### [Given instruction]
Convert the part of the entries that opens with the line containing "Viewport: 1456px width, 819px" and closes with the line containing "click(x=230, y=169)" into a numbered list, skipping blank lines and leaving out all other lines.

### [Extracted material]
┄┄┄┄┄┄┄┄┄┄
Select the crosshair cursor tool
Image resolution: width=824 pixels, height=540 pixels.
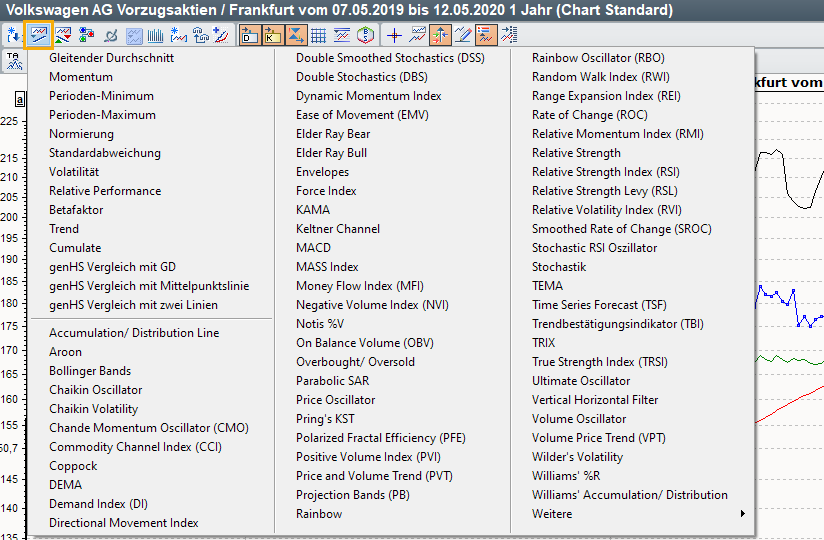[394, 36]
┄┄┄┄┄┄┄┄┄┄
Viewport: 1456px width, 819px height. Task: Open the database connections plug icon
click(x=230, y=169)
┄┄┄┄┄┄┄┄┄┄
### [Correct result]
1. Viewport: 1456px width, 819px height. Task: Open the database connections plug icon
2. click(x=230, y=169)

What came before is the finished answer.